1908: The Tunguska event. Ten minutes after Siberia dwellers witnessed a pipe-shaped "column of bluish light" as bright as a "second sun" scooting across the sky, an explosion a thousand times as powerful as Hiroshima rocked Russia, only to go virtually unexamined until the 1920s. Conventional wisdom holds that this was a natural event caused by a meteoroid or comet (of course, other crackpot theories abound), but we'd probably know a hell of a lot more about the Tunguska explosion sooner if there hadn't been so much pesky political upheaval or if the Soviet government hadn't been clutching their scientific data so tight during the Cold War.


The Vought Flying Flapjack

1934: Disc-shaped aircraft.
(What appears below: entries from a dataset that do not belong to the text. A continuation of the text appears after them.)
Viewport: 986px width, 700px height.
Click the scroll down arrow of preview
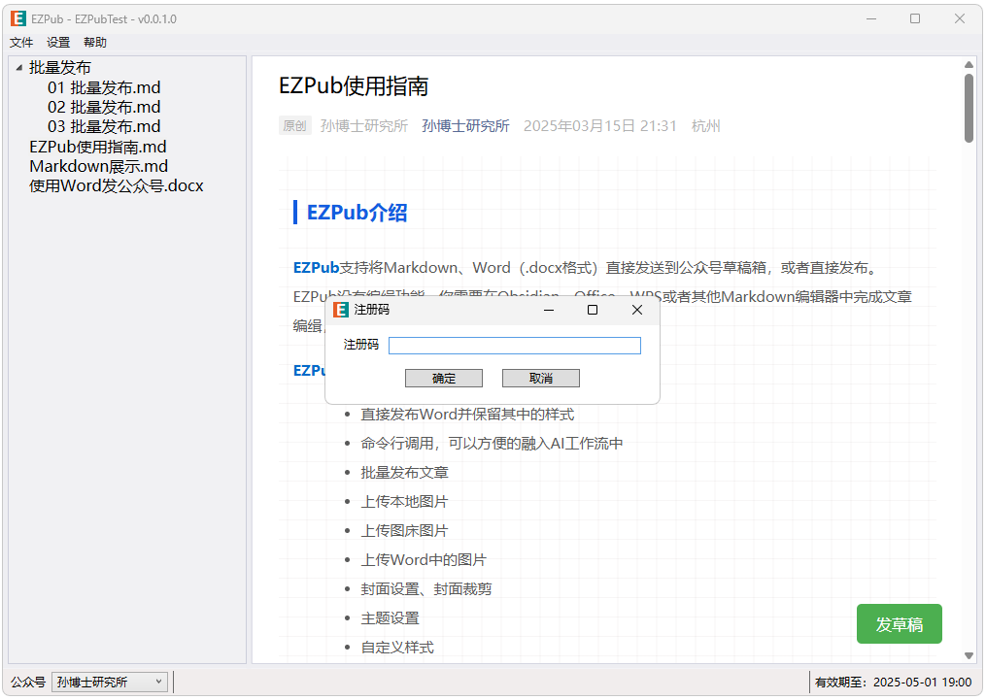click(x=969, y=656)
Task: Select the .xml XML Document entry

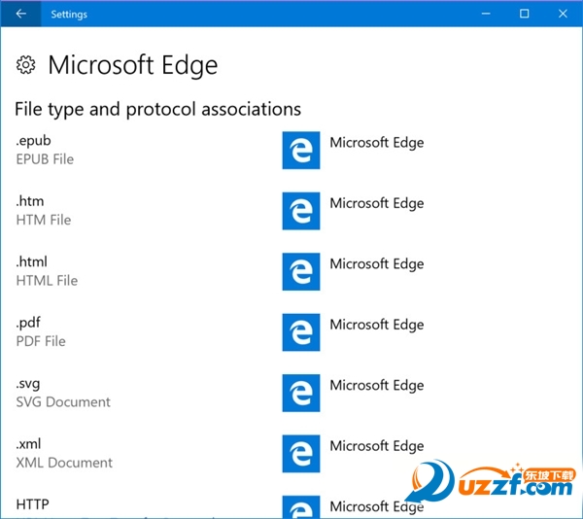Action: (x=63, y=453)
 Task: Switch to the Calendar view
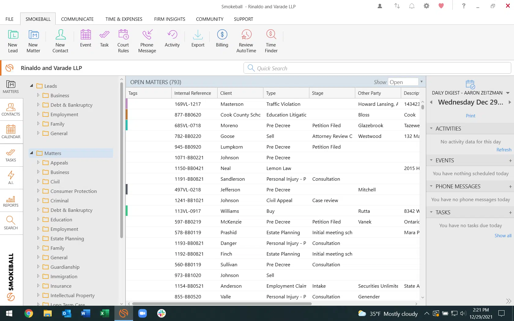point(11,132)
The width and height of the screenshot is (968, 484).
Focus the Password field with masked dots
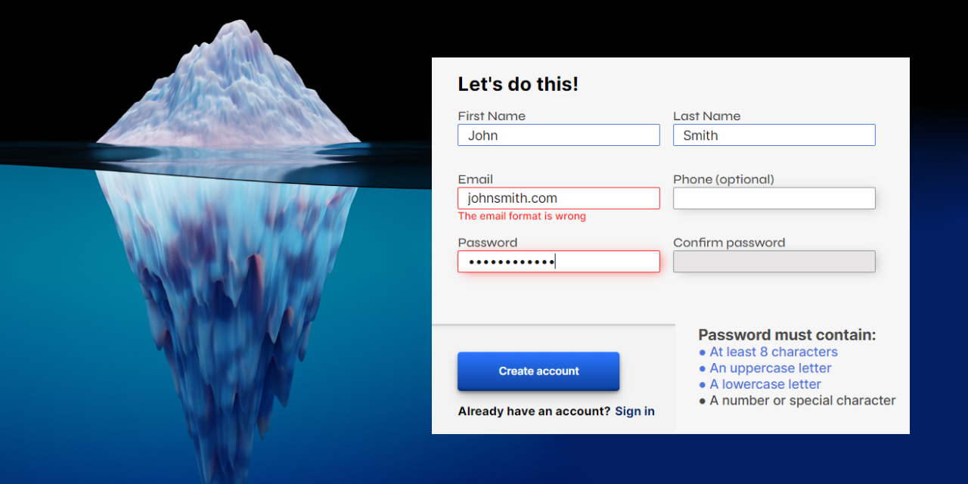(x=559, y=262)
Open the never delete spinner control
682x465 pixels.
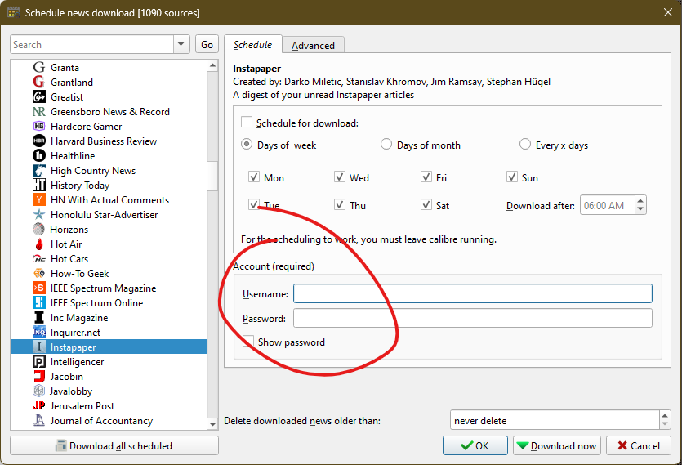coord(665,421)
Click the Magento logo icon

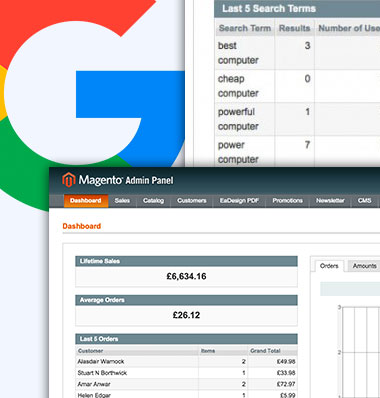click(69, 180)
Miami University of Ohio develops the Roundwing aircraft, also known as the Nemeth Umbrellaplane or "Flying Saucer." By the time WWII rolled around, the US military started prototyping their own flying saucers, perhaps most notably the Vought Flying Flapjack. Turns out, the design wasn't terribly aerodynamic, so they scrapped it ... but not before spooking a few Long Island Sound beachgoers in 1947 -- one more splash in that year's "UFO Wave." (And even though it's more conceptual than anything, for sheer awesomeness points, you can't beat Alexander Weygers's Discopter, patented in 1943.)


The Battle of Los Angeles


1942: The Battle of Los Angeles. Less than three months after the attack on Pearl Harbor, strange light blobs prompted California to launch a massive anti-aircraft artillery barrage against the threat, fearing it to be another Japanese raid. Later, however, the blobs were largely deemed nothing more than a case of "war nerves." The military offered a few contradictory statements; the true nature of the incident remains unknown. (Early balloon bombs, maybe?)


Richard A. Muller explains Project Mogul and its ties to Roswell

1947: The Roswell incident. OK, sure, there's no hoarier UFO cliche than Roswell, but we bet that -- unless you're a card-carrying MUFON member -- you could use a refresher on the details. Quick recap: In 1947, the Roswell Army Air Field issued a press release (!) stating that they'd recovered a "flying disk" that supposedly crash-landed onto a nearby ranch. Cue media frenzy. The Air Force countered by making soothing noises about weather balloons, and the incident was all but forgotten until 1978. That's when former nuclear physicist and ufologist Stanton T. Friedman interviewed Jesse Marcel, an intelligence officer who'd apparently recovered the "shiny" wreckage (described as "pieces of rubber, super-resistant tinfoil, wooden sticks, and what appeared to be I-beams of metallic-looking material") and decried the weather balloon story as a bogus cover-up. And from there, surely aided in no small part by post-Watergate anti-government paranoia, the story became the paranormal-research juggernaut we know today. In 1994, 50 years after the incident (and right when The X-Files was hitting its stride), the Air Force published a report concluding that the Roswell findings were debris from a flamed-out high-altitude-balloon launched as part of the top-secret Project Mogul.


Jimmy Carter describes his UFO sighting

1969: Jimmy Carter sees a UFO. Or maybe it was the planet Venus. Oh, Jimmy.


The Phoenix Lights


1997: The Phoenix Lights. It all started with a V-shaped light about the "size of a (Boeing) 747," according to one eyewitness, starting in Nevada and hurtling toward Arizona. Since then, there have been other UFO-ish phenomena in the area, including one notable incident in 2007, which at least one Air Force official confirmed to be a Barry Goldwater Range training exercise that involved dropping flares from planes to light up targets below. (Actually, 2007 yielded a bumper crop of these sightings. Nostalgia for the MIB-happpy '90s, perhaps.)


Fox News on the Stephenville Sightings

2008: The Stephenville sightings. In January of 2008, initially dozens -- and later, hundreds -- of Texas residents reported UFOs. Descriptions varied wildly, from discs to flying V's to airborne objects the size of a football field. After a bit of hemming and hawing, the Air Force eventually took credit for the phenomena, blaming F-16 fighter jet maneuvers for the disturbance.